Bug #79640
closedUser is able to rename file mount base folder
0%
Description
Hey everyone,
I just experienced this issue:
- A non-admin user who only has a certain filemount (e.g. fileadmin/EditorBaseFilemount mounted under the name of "Editor") included
- He clicks on the icon of that filemount (his "root" of the file tree)
- He clicks "Rename"
- In the name field, "EditorBaseFilemount" (so the name of the physical directory) is pre-filled
- He changes it to "Editor" or whatever else and clicks "Rename"
- The script runs for quite a while. The physical folder gets renamed from "EditorBaseFilemount" to "Editor", and Typo3 shows an error that access to the folder "EditorBaseFilemount" is denied
So my guess is: The physical folder gets renamed, but the filemount still points to the original folder name (user has no write access to sys_filemounts anyway). Since the physical folder has been renamed, it cannot be found anymore, thus everything is broken. As soon as I rename the physical folder back to its original name, everything works fine.

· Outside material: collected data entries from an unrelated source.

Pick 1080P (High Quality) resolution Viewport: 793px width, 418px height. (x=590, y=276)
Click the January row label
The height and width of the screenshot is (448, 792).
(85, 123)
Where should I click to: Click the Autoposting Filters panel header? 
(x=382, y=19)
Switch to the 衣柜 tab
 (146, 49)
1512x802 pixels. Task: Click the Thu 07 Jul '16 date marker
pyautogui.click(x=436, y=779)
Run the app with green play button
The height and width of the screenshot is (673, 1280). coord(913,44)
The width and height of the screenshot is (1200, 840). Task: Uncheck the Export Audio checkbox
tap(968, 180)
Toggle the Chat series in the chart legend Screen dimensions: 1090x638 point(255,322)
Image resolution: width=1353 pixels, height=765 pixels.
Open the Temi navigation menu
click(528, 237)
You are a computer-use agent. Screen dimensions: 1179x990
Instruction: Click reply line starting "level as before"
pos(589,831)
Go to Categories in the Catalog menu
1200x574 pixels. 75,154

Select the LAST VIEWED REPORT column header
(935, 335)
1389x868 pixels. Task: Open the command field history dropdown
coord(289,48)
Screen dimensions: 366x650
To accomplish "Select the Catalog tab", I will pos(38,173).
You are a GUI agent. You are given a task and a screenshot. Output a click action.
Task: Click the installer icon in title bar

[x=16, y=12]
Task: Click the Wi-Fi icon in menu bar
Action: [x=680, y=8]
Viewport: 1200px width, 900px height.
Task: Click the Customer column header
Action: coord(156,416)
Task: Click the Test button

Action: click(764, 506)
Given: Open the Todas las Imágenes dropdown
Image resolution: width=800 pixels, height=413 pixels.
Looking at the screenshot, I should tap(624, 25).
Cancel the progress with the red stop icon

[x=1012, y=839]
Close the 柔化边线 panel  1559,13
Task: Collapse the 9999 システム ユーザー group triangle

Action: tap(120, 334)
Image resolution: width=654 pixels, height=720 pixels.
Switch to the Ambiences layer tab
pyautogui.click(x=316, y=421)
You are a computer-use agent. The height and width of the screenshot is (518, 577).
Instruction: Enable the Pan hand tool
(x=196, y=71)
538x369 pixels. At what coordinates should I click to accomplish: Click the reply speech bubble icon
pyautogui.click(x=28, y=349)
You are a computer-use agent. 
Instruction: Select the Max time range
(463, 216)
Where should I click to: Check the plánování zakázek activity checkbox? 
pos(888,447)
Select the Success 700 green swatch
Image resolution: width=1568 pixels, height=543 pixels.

The user has all file access rights including Directory Rename because he should be able to create, move, rename, delete directories inside the filemount. But it seems like he can also rename the directory of the filemount, and that should be forbidden, correct?
Am I mistaken about access rights, or is this a real bug?
Typo3 7.6.15 on a Debian Jessie-driven nginx webserver, PHP-FPM 5.6.